The future of SEO: Interview with SEO Expert, Owain Lloyd-Williams
What does it take to be successful in SEO? We spoke to SEO magician, Owain, to find out how he has climbed the rankings in the industry.
If I had to explain what I do to a 5 year-old I’d say…
I make sites appear at the top of Google using various methods of wizardry. Like a really uncool Harry Potter.
It’s an age-old cliche, but I “fell into” SEO.
I spent several years working in China in a previous life, initially as an English teacher after graduating from university in the UK, and then eventually as a bit-part translator, journalist and digital marketer.
When I came back to the UK, I was trying to leverage my Chinese language skills and was lucky enough to be picked up by a multilingual SEO agency who were doing some China-focused SEO projects at the time, and it all started there.
True experience in SEO is gained through first-hand practical experience.
With SEO, there are an awful lot of blogs, guides and all manner of resources out there and the industry is quite unique insofar as it has quite a strong community that contributes to each other’s learning. This is initially useful for getting a grounding in SEO, though you soon find that a lot of what’s out there has limits when being applied to real-life unique SEO situations.
True experience comes through trying, testing, failing, and eventually seeing positive results. My first couple of early SEO roles saw me get stuck in with a variety of content and technical SEO tasks and projects for different brands, and I was able to learn quite quickly.
On top of that, I’ve been fortunate enough to work under the guidance of some real experts within the field, either through being managed or working collaboratively with clients or agencies.
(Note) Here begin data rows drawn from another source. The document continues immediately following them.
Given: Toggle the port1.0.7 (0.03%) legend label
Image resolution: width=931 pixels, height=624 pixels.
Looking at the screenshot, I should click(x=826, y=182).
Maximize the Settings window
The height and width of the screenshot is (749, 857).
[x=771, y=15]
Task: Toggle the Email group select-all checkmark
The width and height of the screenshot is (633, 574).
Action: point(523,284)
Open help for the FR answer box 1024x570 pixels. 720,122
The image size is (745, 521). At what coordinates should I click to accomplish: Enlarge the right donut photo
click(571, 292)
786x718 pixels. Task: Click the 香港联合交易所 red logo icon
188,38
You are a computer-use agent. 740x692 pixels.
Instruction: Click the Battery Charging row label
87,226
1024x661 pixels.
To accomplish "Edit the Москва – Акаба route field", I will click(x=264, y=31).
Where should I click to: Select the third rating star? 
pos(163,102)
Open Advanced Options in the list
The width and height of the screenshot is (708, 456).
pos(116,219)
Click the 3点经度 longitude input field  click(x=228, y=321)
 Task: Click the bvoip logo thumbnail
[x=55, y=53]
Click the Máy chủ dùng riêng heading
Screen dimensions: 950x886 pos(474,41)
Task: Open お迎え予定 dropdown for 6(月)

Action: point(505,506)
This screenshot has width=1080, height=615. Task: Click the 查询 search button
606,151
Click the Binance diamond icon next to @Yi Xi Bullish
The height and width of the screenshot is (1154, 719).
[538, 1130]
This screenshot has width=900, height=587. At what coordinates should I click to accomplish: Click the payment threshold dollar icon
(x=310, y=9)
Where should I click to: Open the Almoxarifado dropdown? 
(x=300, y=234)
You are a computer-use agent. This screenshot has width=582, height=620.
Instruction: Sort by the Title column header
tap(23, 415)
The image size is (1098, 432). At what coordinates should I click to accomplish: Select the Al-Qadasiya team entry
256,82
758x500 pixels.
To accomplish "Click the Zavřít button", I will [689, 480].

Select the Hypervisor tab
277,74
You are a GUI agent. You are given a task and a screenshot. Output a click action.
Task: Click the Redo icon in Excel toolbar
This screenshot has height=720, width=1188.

There are some incredibly smart people in the industry and I continue to keep close to a select few who I’ve learnt a lot from in my journey.
My favourite part of the job is…
Oftentimes it’s just the small stuff. A big part of SEO is having bigger picture vision and an exciting, overarching strategy, but I love it when you make small tweaks to areas of a site and see important marginal gains. It’s amazing what you can achieve with a quick internal linking optimisation or simple tweaks to existing content, for example.
The future of SEO shouldn’t be optimised for search engines.
Attend any SEO conference or webinar and you’ll see this question answered so often and in so many different ways that make the future of SEO look incredibly busy and contradictory, to say the least!
I think the basics of SEO have remained on a straight path for some time and will continue to do so. That being getting your site in order technically, and creating useful, in-depth content that serves a useful purpose around an informed keyword dataset.
Google will, of course, make algorithmic tweaks every now and then that send shudders through the industry, though this will benefit sites that do well in areas of optimisation that are of well-known familiarity, such as site speed and lack of duplicate content for example. Any half-decent SEO should be well on top of this regardless.
I think a lot of the future of SEO is based around not optimising necessarily for search engines, but more for humans and to a lesser extent, machines. Consumers are becoming more specific in their search behaviour and intent and with the launch of the new BERT algorithm late last year, Google is becoming smarter at providing succinct answers from website snippets within their search results page. This often neglects the need for users to actually click through to a site to find out more.
This presents a challenge for brands trying to optimise their content to capture not only the presentation of an answer in the Google search results page, but also do enough to anticipate this intent, entice users to click through and find out more, and thereby discover the brand. On the same token, it’s also becoming more important than ever for SEOs to work closely with UX designers to achieve this “human-focused” journey that serves user intent whilst adhering to the usual SEO best practice.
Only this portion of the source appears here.